Mientras que un montón de tíos con varios doctorados a cuestas buscan la forma de resolver el problema que plantean los miles de toneladas de plásticos que se desechan en todo el planeta, un muchacho de 16 años acaba de descubrir una bacteria que podría –literalmente– comérselo todo de un par de bocados.
Al parecer, un adolescente canadiense (estudiante de nivel medio) llamado Daniel Burd, ha solucionado uno de los mayores problemas ecológicos a los que se enfrenta la humanidad: el plástico. Es que los efectos de la contaminación por plásticos no degradables, que necesitan decenas de siglos en ser descompuestos, podrían reducirse drásticamente gracias a una bacteria que es capaz de dar cuenta de ellos en solo tres meses.
Cada año se producen en el mundo miles de millones de bolsas y envases plásticos, que terminan ocupando espacio en los vertederos públicos, volando por calles y parques o incluso flotando en lagos y mares. El problema es que, al contrario de lo que ocurre con el papel o el cartón, el plástico no se degrada con facilidad, por lo que una vez desechado constituye un problema ecológico grave. Los expertos han propuesto algunas soluciones, que incluyen desde el reemplazo del material de nuestros paquetes hasta el uso de enormes aparatos de microondas para convertir los envoltorios en combustibles. Por supuesto, en la práctica nada ha dado resultado.
Pero Daniel Burd, estudiante del “Waterloo Institute” encontró la forma de hacer que las bolsas de plástico se descompongan de forma “natural” en solo tres meses. La idea, en primera instancia, le hizo ganar el primer premio en la “Feria de la Ciencia” en Ottawa. Esto le permitió acceder a un premio de 10.000 dólares y una beca de 20.000. La segunda buena noticia es que ahora tenemos una manera práctica de terminar con esta verdadera maldición ecológica con forma de bolsa camiseta.
“Casi cada semana tengo que hacer las tareas domésticas y cuando abro la puerta de WC, tengo esa avalancha de bolsas de plástico”, explica Daniel. “Un día me cansé de todo esto y comencé a averiguar qué hacían otras personas con estas bolsas de plástico.” El resultado de sus consultas fue bastante desmoralizante: “Nada”. Burd se puso a trabajar para encontrar una solución al problema. Partió de la base de que, si le damos el tiempo suficiente, el plástico finalmente se degrada gracias a determinados microorganismos. Comenzó a elaborar un plan para aislar las bacterias encargadas de realizar esta tarea, pero pronto se dio cuenta que no sería algo fácil, porque no existen en gran número en la naturaleza.

DATOS REGISTRADOS:
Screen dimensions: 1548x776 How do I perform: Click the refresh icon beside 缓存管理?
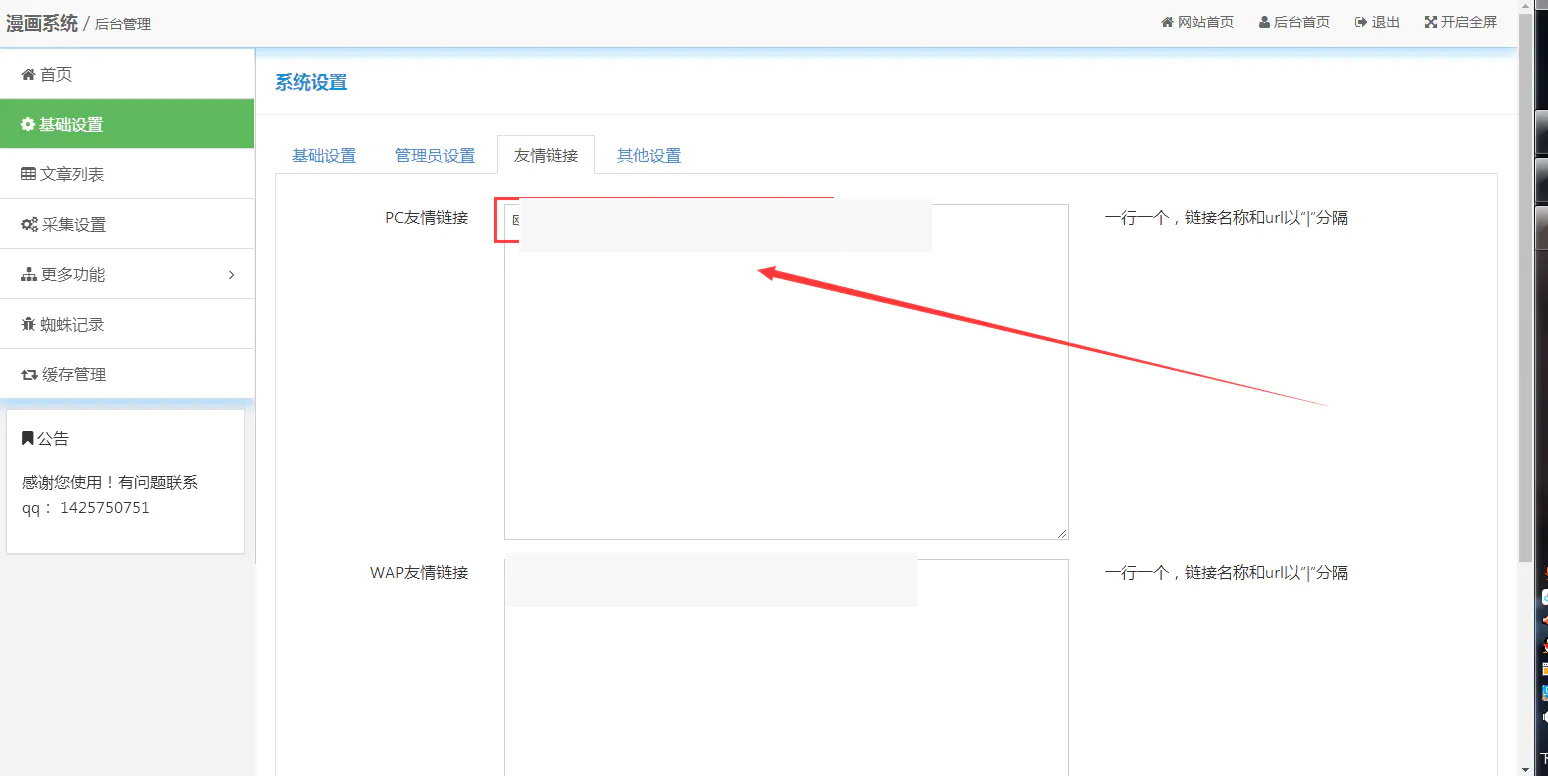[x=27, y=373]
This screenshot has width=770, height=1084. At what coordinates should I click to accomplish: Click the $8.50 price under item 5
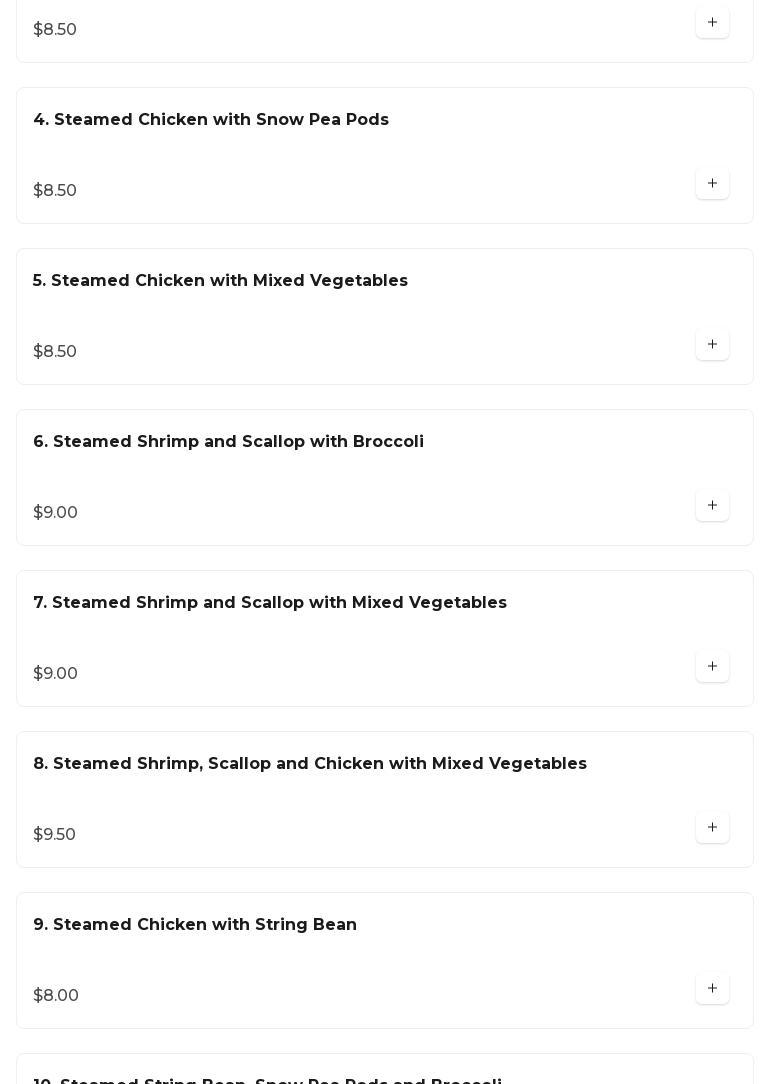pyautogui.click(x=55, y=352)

TAREAS Y EJERCICIOS:
1 - Indica si cada afirmación coincide con el texto sobre la bacteria que degrada el plástico, respondiendo sí o no y citando las palabras del texto que lo deciden: (a) Daniel Burd ganó el primer premio en una feria de ciencia celebrada en Ottawa; (b) la bacteria tarda seis meses en descomponer las bolsas de plástico; (c) las bacterias que degradan el plástico abundan en la naturaleza.
2 - Sustituye "Ottawa" por "Toronto" en el texto sobre la bacteria que degrada el plástico y reescribe el pasaje que empieza en las palabras "Pero Daniel Burd, estudiante" y termina después de "de bolsa camiseta.".
Responde basándote únicamente en el texto.

RESPUESTAS POR TAREA:
1 -
(a) Sí: «le hizo ganar el primer premio en la “Feria de la Ciencia” en Ottawa».
(b) No: «es capaz de dar cuenta de ellos en solo tres meses».
(c) No: «no existen en gran número en la naturaleza».

2 -
Pero Daniel Burd, estudiante del “Waterloo Institute” encontró la forma de hacer que las bolsas de plástico se descompongan de forma “natural” en solo tres meses. La idea, en primera instancia, le hizo ganar el primer premio en la “Feria de la Ciencia” en Toronto. Esto le permitió acceder a un premio de 10.000 dólares y una beca de 20.000. La segunda buena noticia es que ahora tenemos una manera práctica de terminar con esta verdadera maldición ecológica con forma de bolsa camiseta.